# Dados da tarefa
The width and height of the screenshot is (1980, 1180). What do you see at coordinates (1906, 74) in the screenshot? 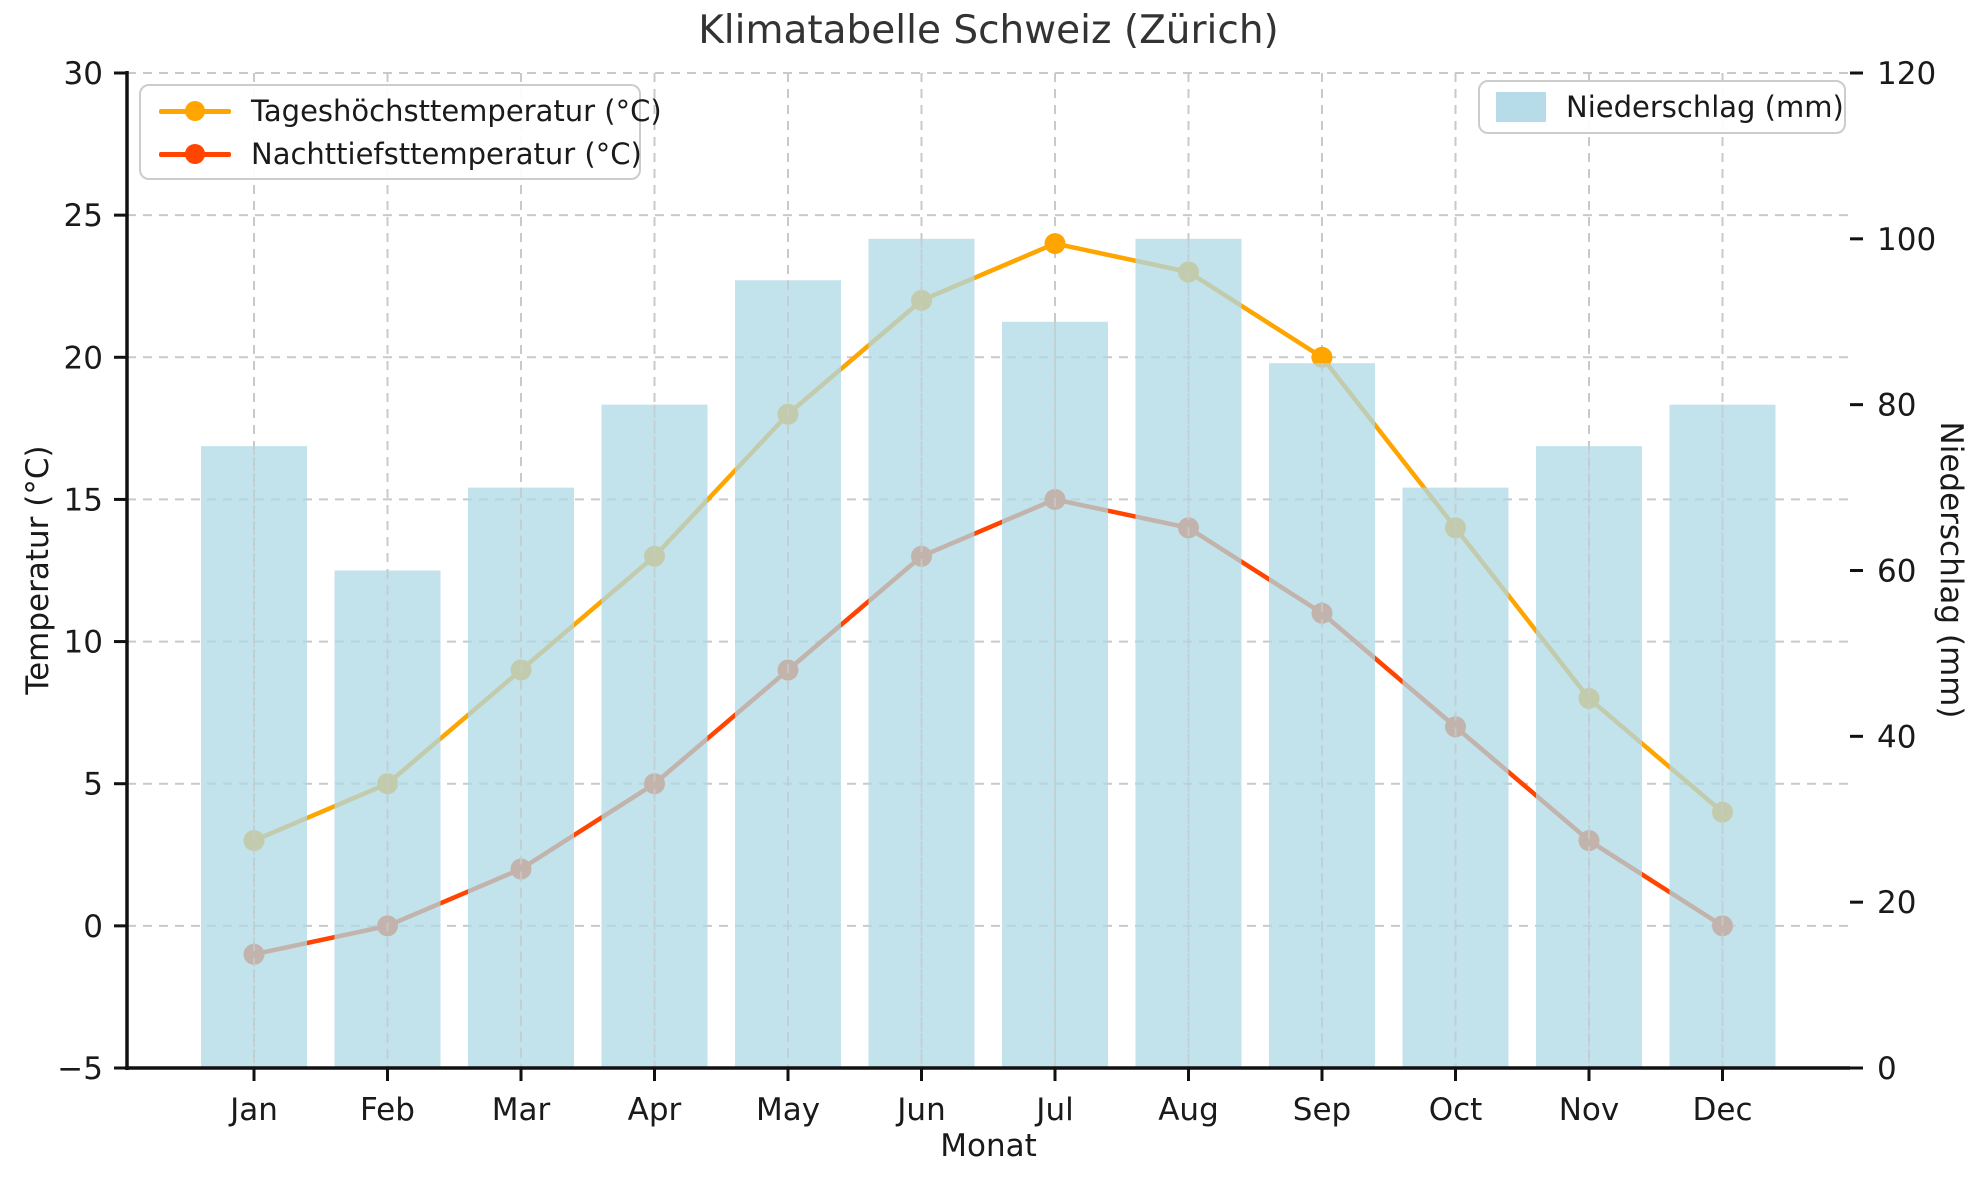
I see `svg-text: 120` at bounding box center [1906, 74].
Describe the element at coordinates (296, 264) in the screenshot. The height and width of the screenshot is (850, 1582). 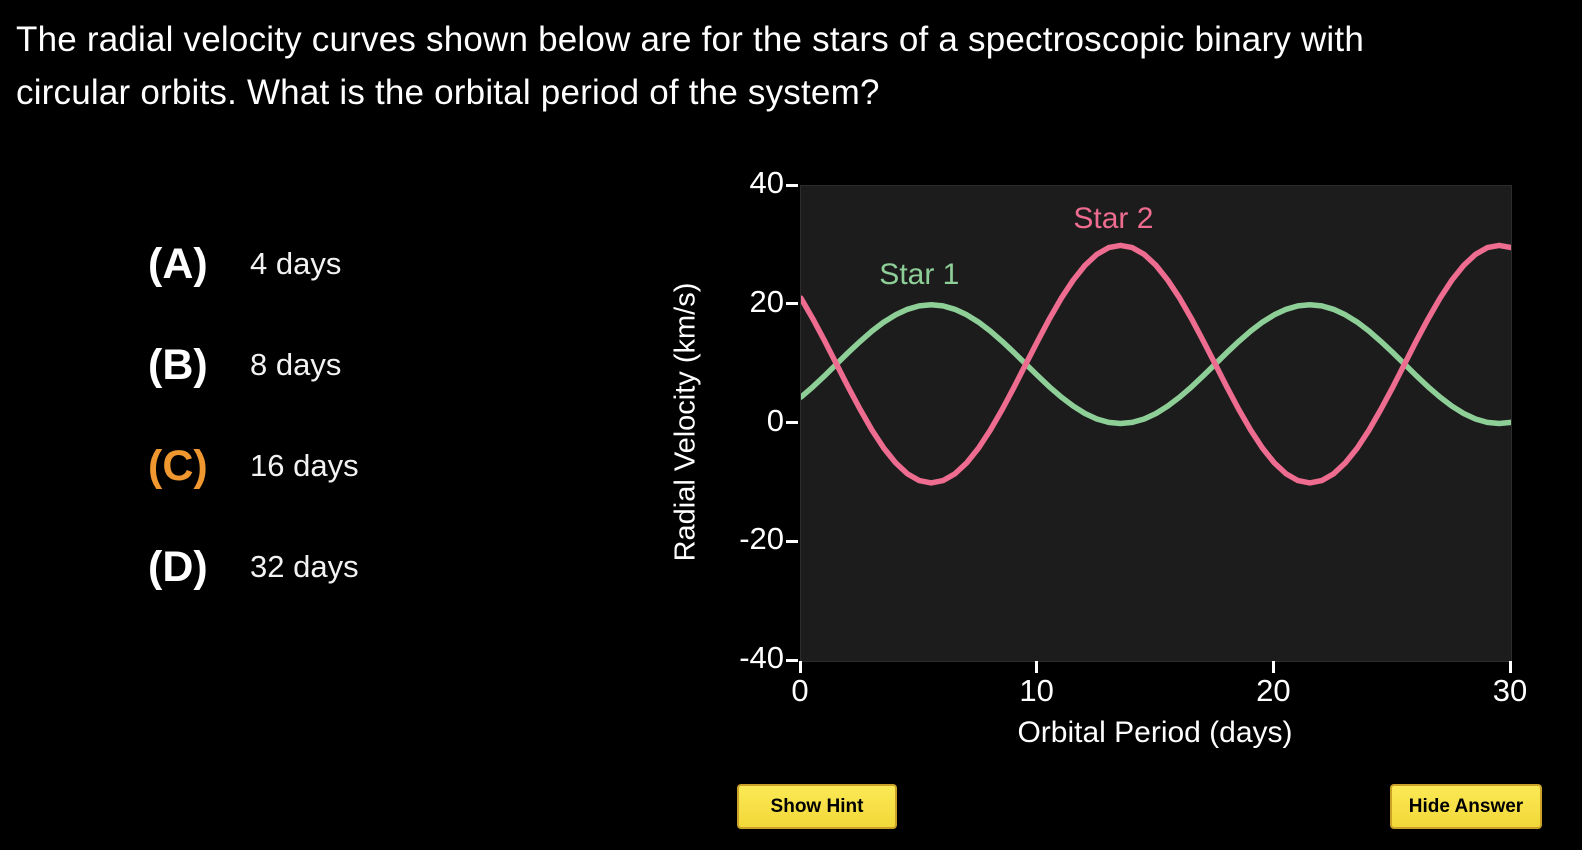
I see `option-a-text: 4 days` at that location.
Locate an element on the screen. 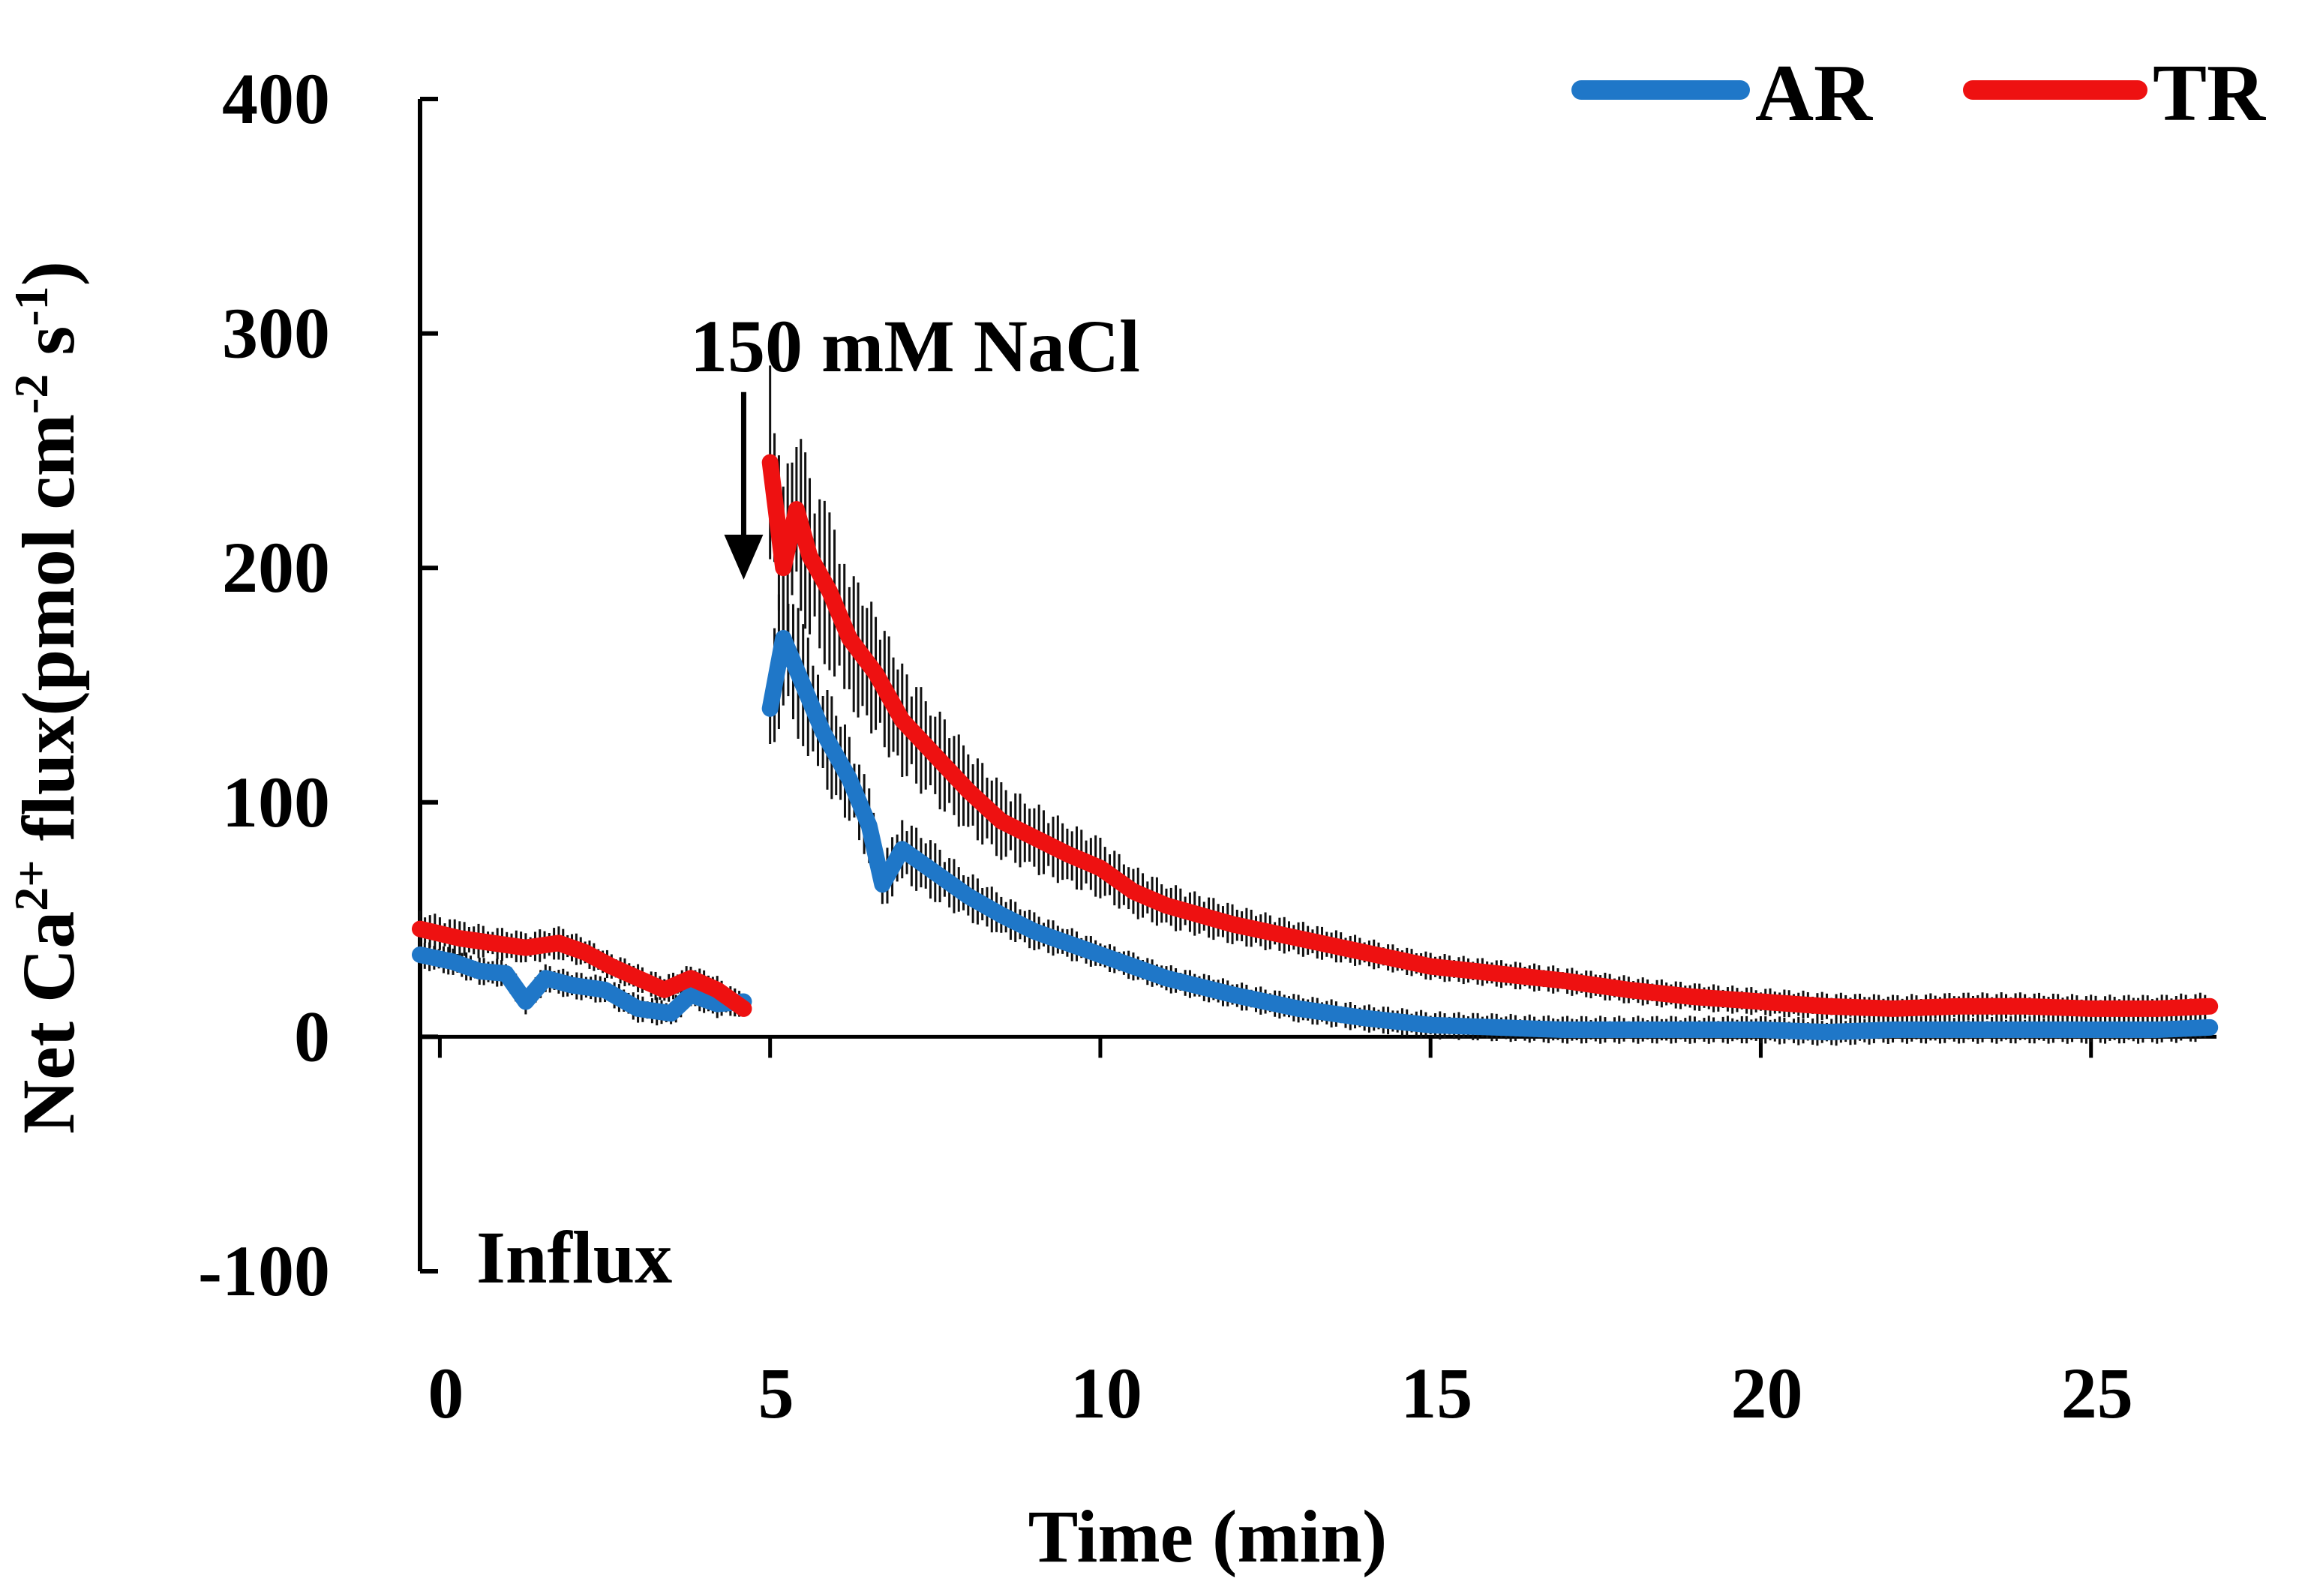  legend-label-ar: AR is located at coordinates (1814, 94).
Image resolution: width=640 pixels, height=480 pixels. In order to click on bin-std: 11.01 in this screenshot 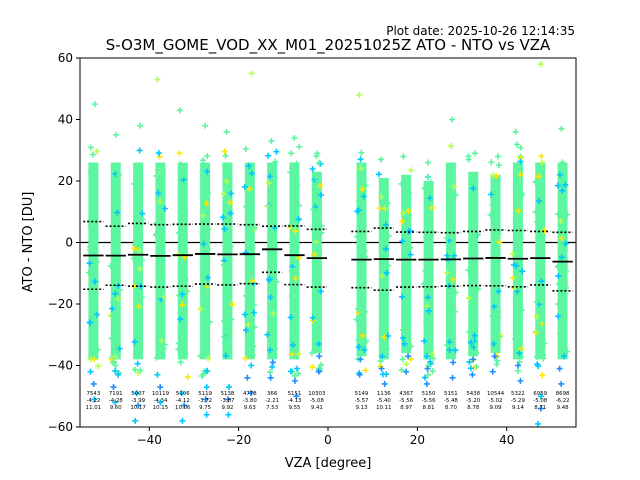, I will do `click(94, 408)`.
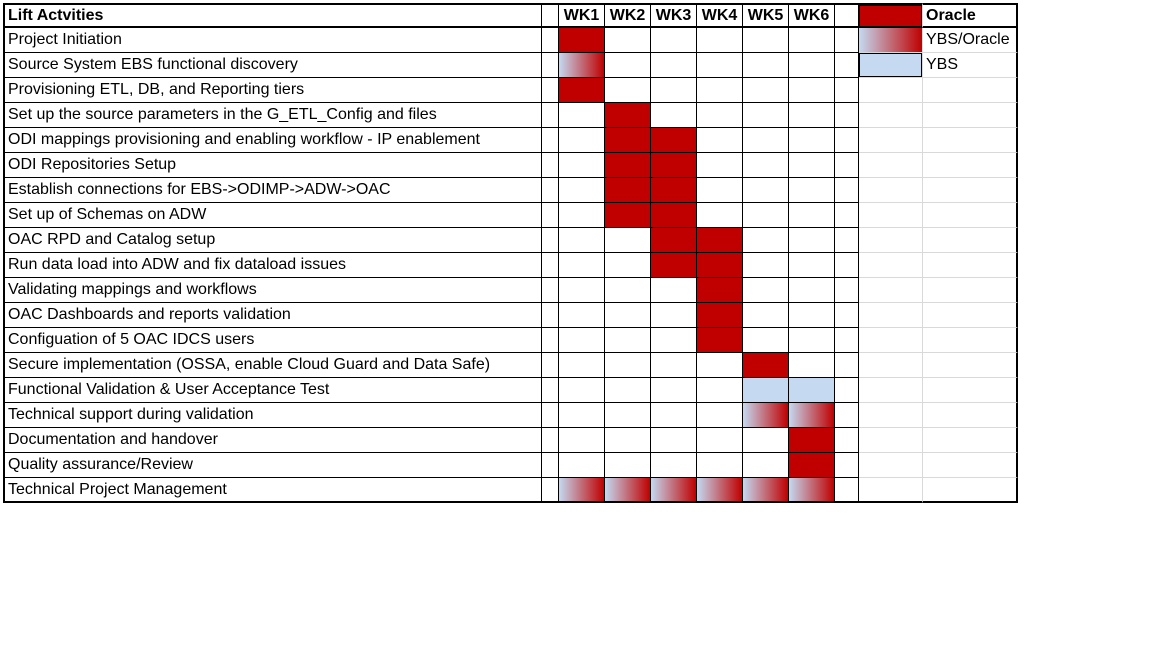 The image size is (1152, 648). What do you see at coordinates (510, 216) in the screenshot?
I see `table-row: Set up of Schemas on ADW` at bounding box center [510, 216].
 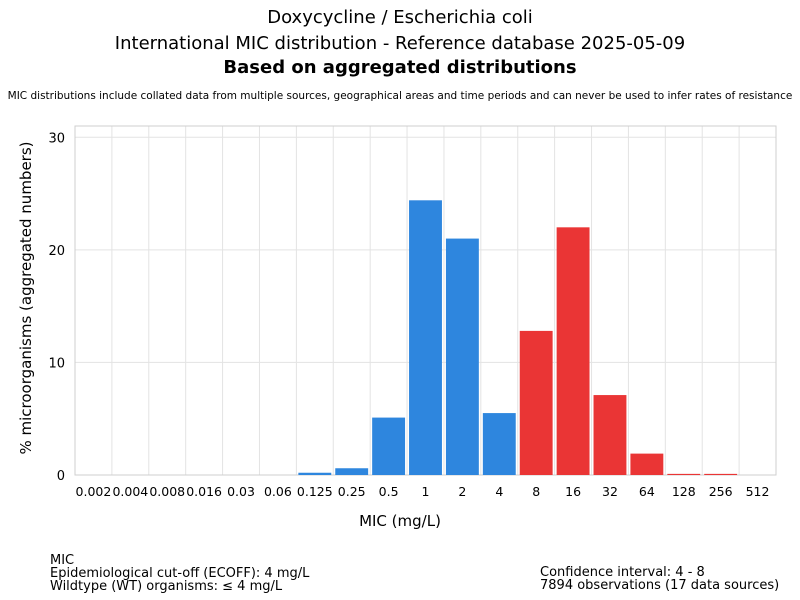 What do you see at coordinates (352, 472) in the screenshot?
I see `bar-mic-0.25` at bounding box center [352, 472].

# Tarefa escrita
Reescreva os dados, começando no início e terminando na linha que contém "at that location.", substituindo "screenshot" por "screen capture" e mantendo todo o resto igual. Deixe as imagens de fora da resposta.

# Resposta
The width and height of the screen capture is (1980, 1180). What do you see at coordinates (1906, 74) in the screen capture? 
I see `svg-text: 120` at bounding box center [1906, 74].
Describe the element at coordinates (296, 264) in the screen capture. The height and width of the screen capture is (850, 1582). 
I see `option-a-text: 4 days` at that location.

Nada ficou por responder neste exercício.